You may have noticed that this blog article is entitled ‘Voyage Intérieur’ and yet trust me when I say it was a very ‘external’ journey too! I hiked over 230km in 7 days, some days walking nearly 11 hours,up and down magnificent peaks often surpassing 1600m. I carried 13kg on my back throughout; tent, sleeping bag, cooking stove, etc. and I must have used more than 30 blister plasters not to mention specific eye-drops for a spider bite that I picked up along the way! But funnily enough this is not what I’ll remember, what I learnt. What struck me most was indeed the ‘voyage intérieur’ that I went on…

From the start I knew I wanted to do this hike alone, I wanted to challenge myself, to see what I was capable of when left to my own devices. In South America, there was always at least two of us when hiking and that meant that there was always someone to turn to for support, energy or motivation.

Spoiler alert! Being alone, in your head, is hard! However if you put your mind to it, if you channel your energy and your ambitions, I honestly believe that anything is possible.

Anyone that’s seen the fantastically insightful Disney movie ‘Inside Out’ or read the thought-provoking book ‘The Chimp Paradox’ will be familiar with the concept of the “voices within our head”. An easier image, if not, is simply that of having an Angel on one shoulder and the Devil on the other...
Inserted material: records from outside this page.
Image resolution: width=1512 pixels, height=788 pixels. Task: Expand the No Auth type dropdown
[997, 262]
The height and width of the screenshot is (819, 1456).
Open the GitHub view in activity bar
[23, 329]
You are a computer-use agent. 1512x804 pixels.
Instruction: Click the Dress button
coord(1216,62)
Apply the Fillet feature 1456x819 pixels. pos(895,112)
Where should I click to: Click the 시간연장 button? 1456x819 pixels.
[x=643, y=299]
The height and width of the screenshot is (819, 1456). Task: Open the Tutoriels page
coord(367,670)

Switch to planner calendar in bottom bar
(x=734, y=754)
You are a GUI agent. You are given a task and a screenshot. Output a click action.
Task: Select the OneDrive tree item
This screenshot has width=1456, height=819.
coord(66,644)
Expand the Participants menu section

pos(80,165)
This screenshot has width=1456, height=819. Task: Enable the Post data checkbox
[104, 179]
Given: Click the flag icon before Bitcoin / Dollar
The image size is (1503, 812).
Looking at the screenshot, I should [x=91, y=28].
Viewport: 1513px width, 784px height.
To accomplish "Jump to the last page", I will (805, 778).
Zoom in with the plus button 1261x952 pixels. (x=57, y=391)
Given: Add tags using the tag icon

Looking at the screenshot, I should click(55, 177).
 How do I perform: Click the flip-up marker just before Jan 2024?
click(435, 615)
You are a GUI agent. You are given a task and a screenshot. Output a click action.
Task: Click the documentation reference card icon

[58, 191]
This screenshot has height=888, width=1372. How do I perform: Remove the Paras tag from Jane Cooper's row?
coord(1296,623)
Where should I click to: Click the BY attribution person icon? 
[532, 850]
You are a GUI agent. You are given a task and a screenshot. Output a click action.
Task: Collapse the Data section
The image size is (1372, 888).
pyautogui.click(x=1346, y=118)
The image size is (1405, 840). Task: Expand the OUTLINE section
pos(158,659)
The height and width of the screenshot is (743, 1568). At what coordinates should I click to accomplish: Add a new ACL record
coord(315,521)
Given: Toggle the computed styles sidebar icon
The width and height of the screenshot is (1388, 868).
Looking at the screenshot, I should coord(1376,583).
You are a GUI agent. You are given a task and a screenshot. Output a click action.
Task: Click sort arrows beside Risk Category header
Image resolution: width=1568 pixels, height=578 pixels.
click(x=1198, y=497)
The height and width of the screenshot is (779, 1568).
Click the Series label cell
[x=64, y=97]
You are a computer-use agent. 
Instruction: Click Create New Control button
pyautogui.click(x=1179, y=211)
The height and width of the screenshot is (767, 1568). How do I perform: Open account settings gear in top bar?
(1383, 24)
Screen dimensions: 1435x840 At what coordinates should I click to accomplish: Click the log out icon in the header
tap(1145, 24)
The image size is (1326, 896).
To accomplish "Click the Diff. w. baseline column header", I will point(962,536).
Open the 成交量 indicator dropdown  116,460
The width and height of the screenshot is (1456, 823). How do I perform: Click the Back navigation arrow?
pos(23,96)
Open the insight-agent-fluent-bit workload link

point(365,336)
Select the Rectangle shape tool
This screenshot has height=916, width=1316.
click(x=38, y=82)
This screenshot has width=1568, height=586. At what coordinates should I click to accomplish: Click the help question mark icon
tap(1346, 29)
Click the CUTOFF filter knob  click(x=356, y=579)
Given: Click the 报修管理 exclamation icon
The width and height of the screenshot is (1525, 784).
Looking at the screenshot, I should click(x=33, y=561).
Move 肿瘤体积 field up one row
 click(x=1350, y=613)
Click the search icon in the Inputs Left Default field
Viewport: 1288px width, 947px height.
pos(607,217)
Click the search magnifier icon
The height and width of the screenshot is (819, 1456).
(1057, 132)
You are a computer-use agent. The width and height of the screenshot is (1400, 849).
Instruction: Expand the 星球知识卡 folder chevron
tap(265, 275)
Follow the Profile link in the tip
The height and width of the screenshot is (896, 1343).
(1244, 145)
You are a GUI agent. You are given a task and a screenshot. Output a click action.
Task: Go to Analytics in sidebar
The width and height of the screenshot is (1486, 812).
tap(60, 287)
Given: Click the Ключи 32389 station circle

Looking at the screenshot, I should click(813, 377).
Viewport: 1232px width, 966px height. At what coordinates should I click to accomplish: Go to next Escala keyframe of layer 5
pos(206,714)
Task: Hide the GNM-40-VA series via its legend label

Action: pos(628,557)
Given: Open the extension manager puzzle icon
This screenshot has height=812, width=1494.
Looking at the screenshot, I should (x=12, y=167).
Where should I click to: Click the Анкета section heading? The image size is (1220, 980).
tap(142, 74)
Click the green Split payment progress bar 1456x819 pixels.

Hiking alone, when often exhausted, hungry or both means that these voices become very present. “Come on you can do it, only 3km to go!” versus “I can’t walk a step further, my feet hurt so much, I’m done!”. The question is, which to listen to?

On the 3 rd day of my hike, the day after I got bitten by a spider in the eye, I spent the afternoon fighting with those voices in my head. One of them just wanted me to give up and head home whilst the other was urging me on however tired I was. When alone, in nature, away from the hustle and bustle of everyday life, you become so much more aware of the fact that you, and you alone, have the control to choose which voice you want to follow. Quite often we try to block one of them out but I learnt during my week’s hike that letting each voice have it’s own say can be quite liberating, even taking a weight off your shoulders. Unfortunately for me it wasn’t the 13kg of my backpack though! ;-)

On that really tough day when I was struggling to know what to do, which part of my brain/instinct to listen to, I just kept walking, one foot in front of the other and as I walked I listened to everything those voices were telling me. It was exhausting and I spent the best part of two hours crying, almost sobbing, as I walked but I was simply letting go of things both physical and emotional. I’d made the firm decision to keep on walking but by giving those voices the chance to express themselves I let go of whatever expectations they’d held for me and I was able to move on feeling lighter and more confident in myself, the decision maker.

Taking time out to truly listen to yourself gives you the power to take back the control of your emotions, as they shouldn’t be dictating our lives and yet they so often are. Investing in yourself, in self-care, spending time looking after you, gives you the necessary baggage to go on that ‘inward journey’, checking-in with yourself, reminding yourself of what’s important to you. In that way we become conscious once again of the freedom we have, that gift of being able to choose the path we take every step of the way. For me that is what life is all about.

This blog post I have no doubt will be simply the introduction to many more around this topic as it is both passionate but also extremely vast! So i’ll just finish with a quote from Robert Louis Stevenson who inspired my ‘voyage intérieur’: “In each of us, two natures are at war – the good and the evil. All our lives the fight goes on between them, and one of them must conquer. But in our own hands lies the power to choose – what we want most to be, we are.”